Saved entries
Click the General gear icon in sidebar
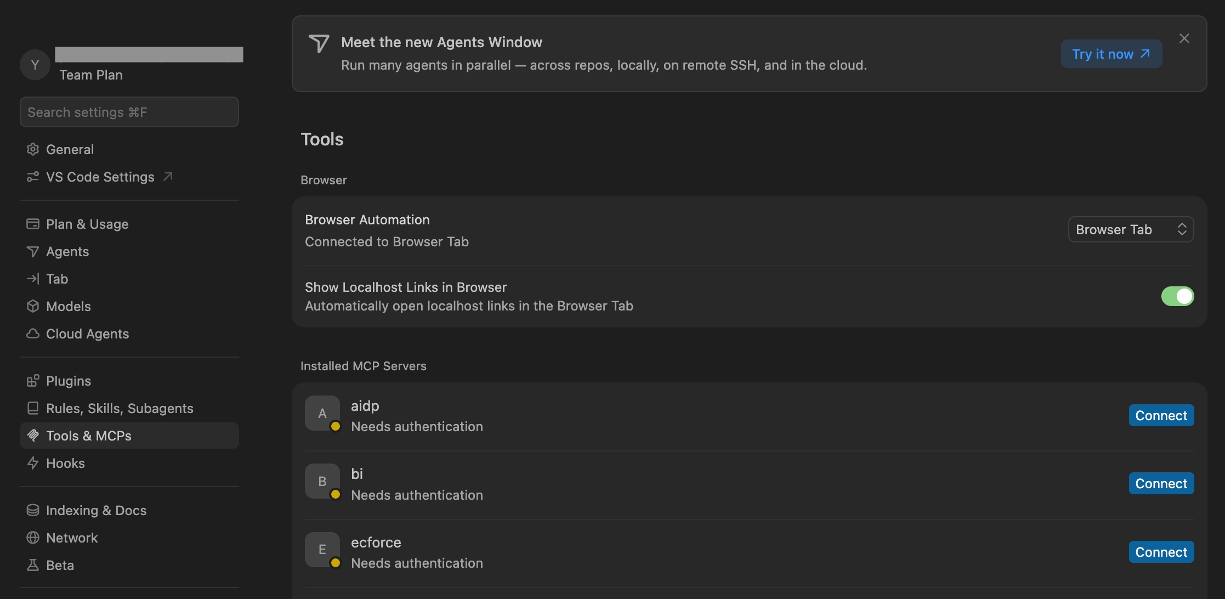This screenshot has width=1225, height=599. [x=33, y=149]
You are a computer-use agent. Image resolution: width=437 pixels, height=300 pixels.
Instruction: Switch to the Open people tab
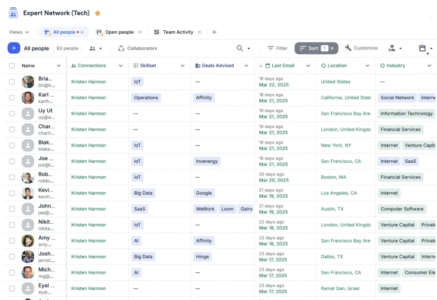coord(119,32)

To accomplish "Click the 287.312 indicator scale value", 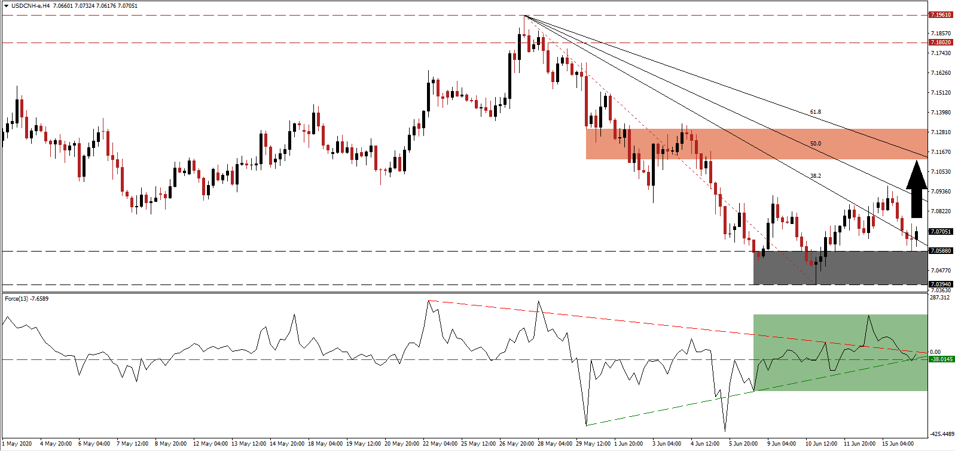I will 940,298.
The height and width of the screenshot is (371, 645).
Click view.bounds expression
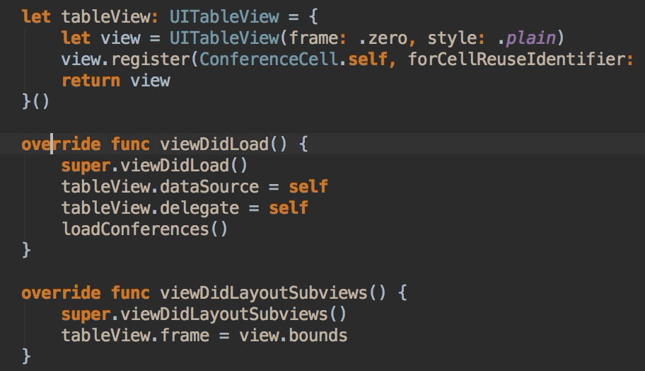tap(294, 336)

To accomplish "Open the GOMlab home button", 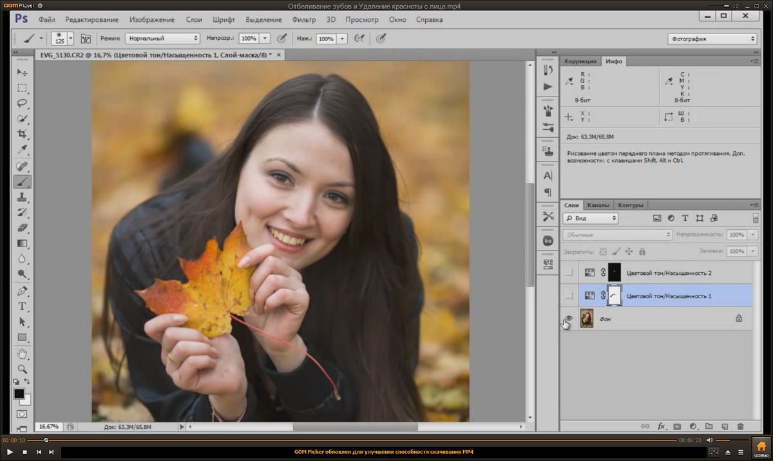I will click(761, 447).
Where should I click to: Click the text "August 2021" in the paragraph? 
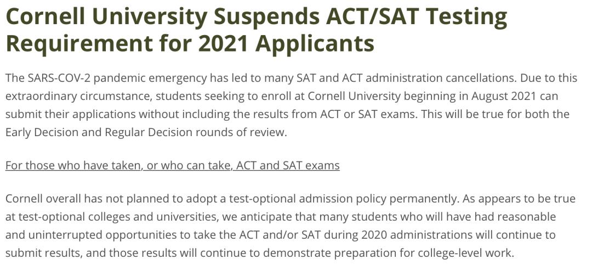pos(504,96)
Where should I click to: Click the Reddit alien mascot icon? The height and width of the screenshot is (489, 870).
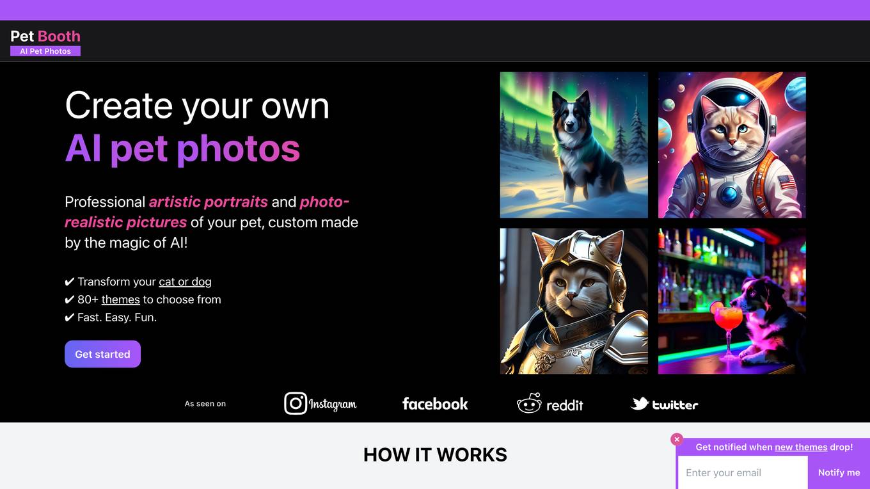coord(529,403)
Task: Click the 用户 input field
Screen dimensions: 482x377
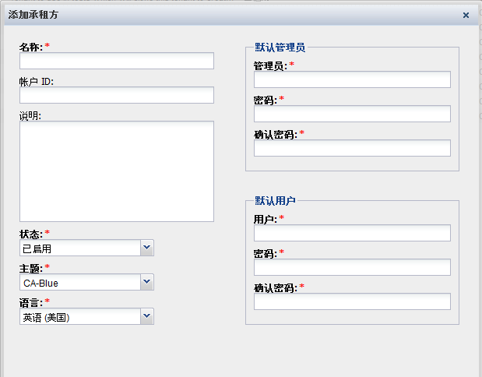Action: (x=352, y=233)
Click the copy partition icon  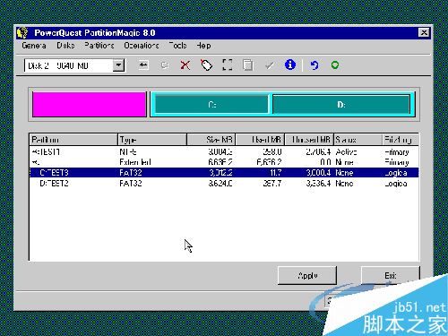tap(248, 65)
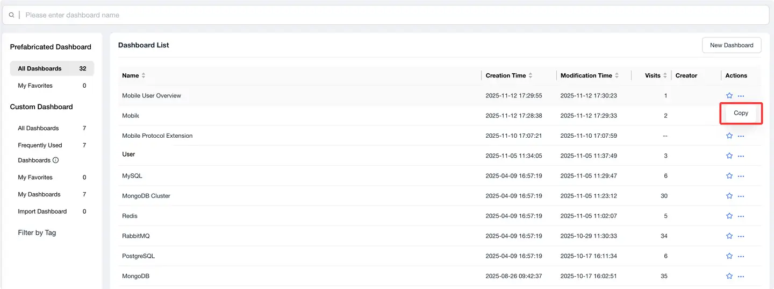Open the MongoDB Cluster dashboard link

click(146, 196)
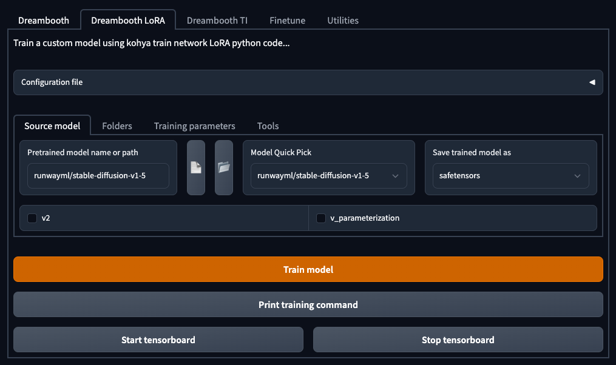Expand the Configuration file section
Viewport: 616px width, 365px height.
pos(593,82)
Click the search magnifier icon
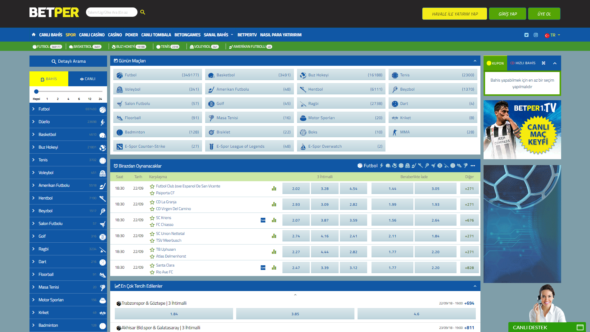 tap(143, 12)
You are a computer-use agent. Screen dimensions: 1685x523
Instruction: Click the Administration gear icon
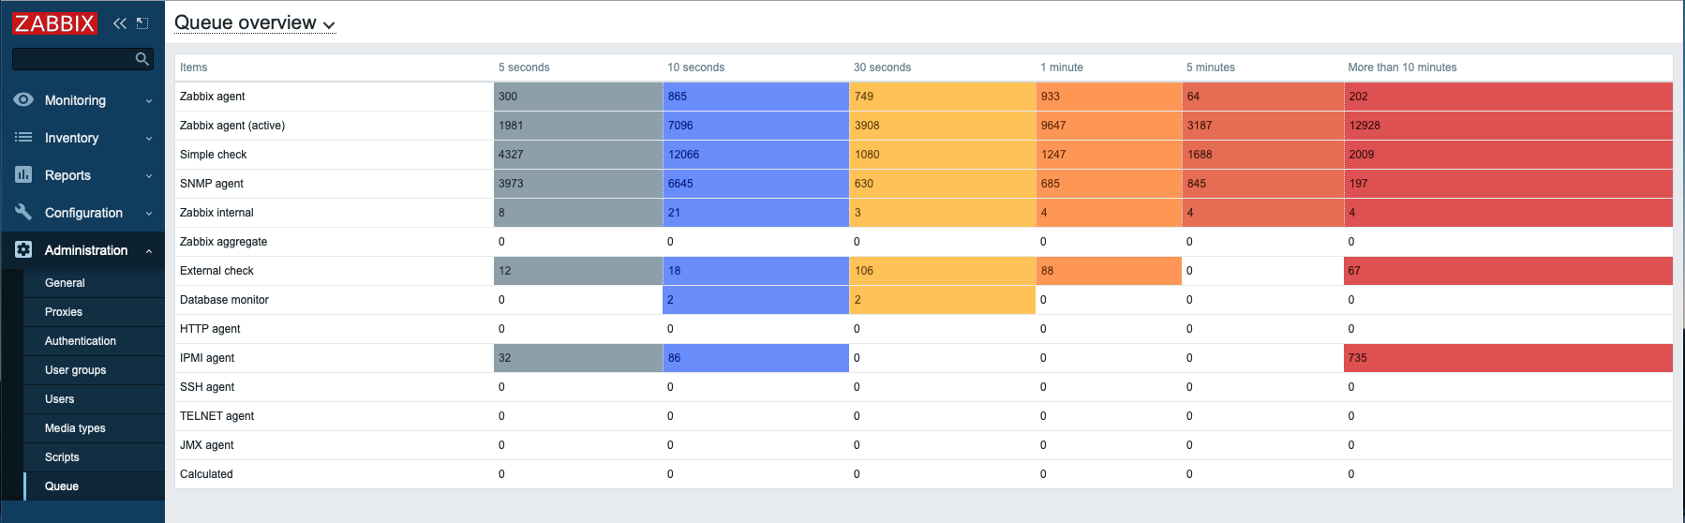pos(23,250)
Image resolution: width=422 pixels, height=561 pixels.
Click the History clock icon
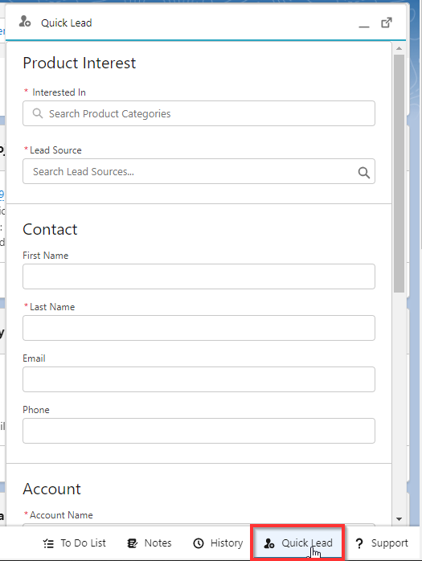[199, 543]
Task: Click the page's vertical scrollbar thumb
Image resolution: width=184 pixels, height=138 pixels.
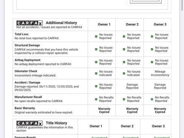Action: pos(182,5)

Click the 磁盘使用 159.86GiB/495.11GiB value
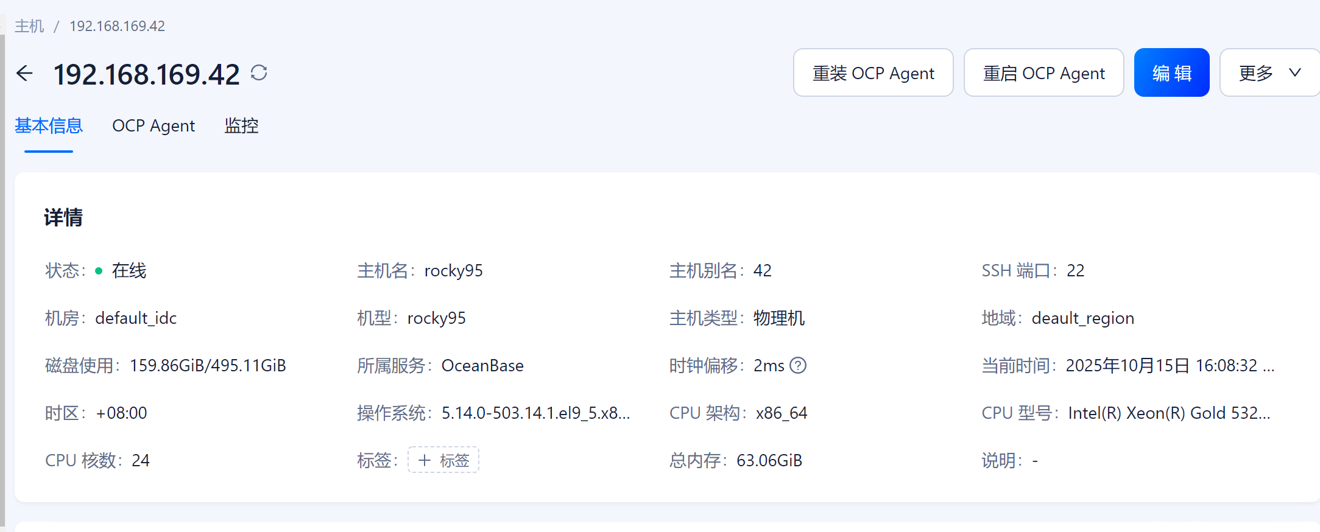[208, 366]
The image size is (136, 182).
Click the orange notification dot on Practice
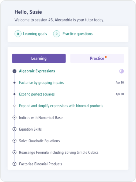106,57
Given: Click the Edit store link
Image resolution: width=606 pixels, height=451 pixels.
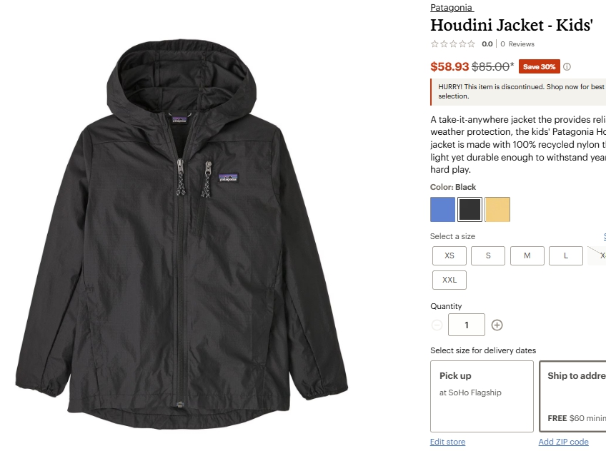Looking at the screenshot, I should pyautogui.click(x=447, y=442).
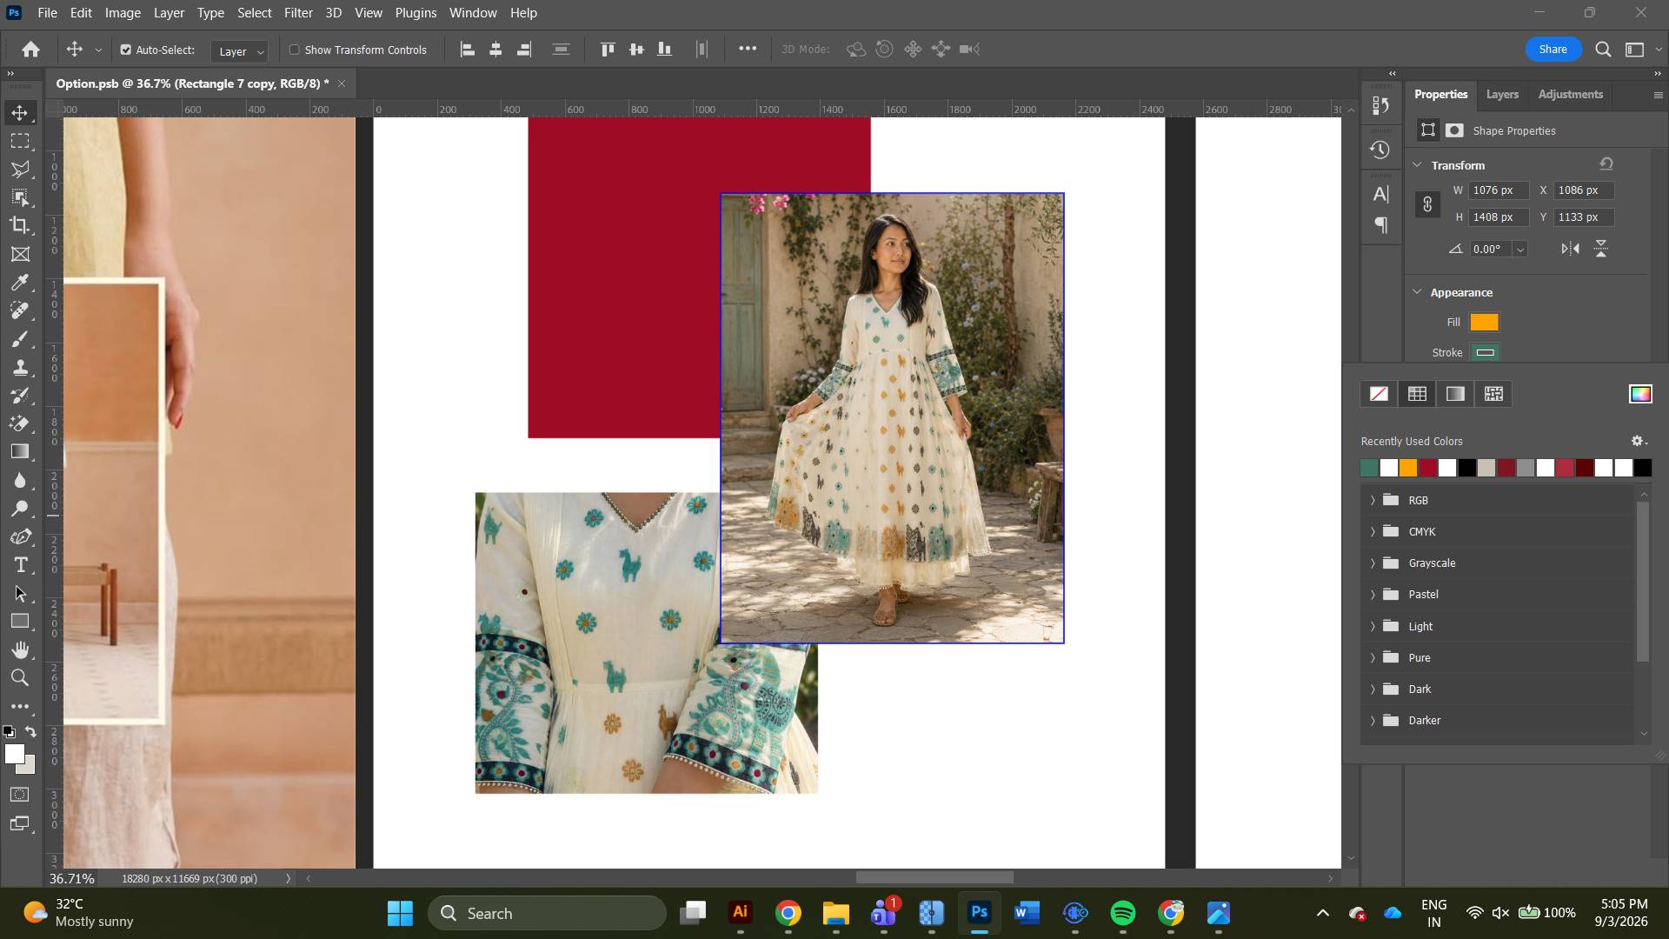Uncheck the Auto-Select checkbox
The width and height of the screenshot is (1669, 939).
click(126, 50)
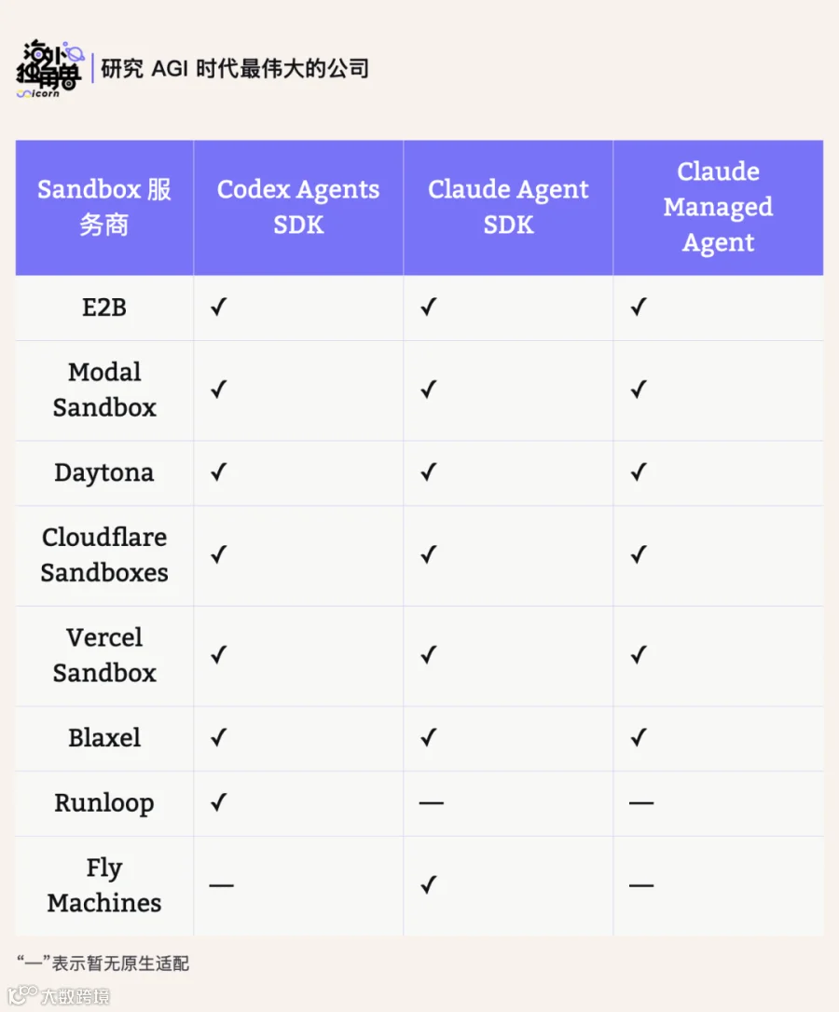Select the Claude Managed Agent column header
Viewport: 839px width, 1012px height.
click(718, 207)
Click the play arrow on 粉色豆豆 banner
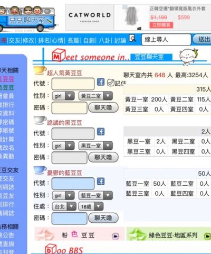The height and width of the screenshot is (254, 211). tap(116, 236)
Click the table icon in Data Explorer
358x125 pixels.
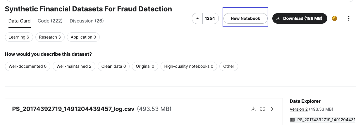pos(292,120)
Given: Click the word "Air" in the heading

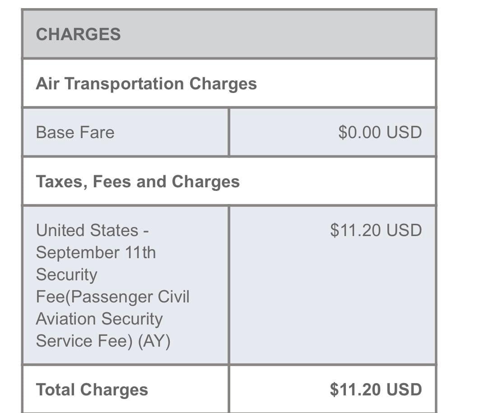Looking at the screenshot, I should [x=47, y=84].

- [What you have to do]
Filter the data above down to lines with the word "Task", and copy them.

- [Answer]
Task: Click the 用户 input field
Task: Click the page's vertical scrollbar thumb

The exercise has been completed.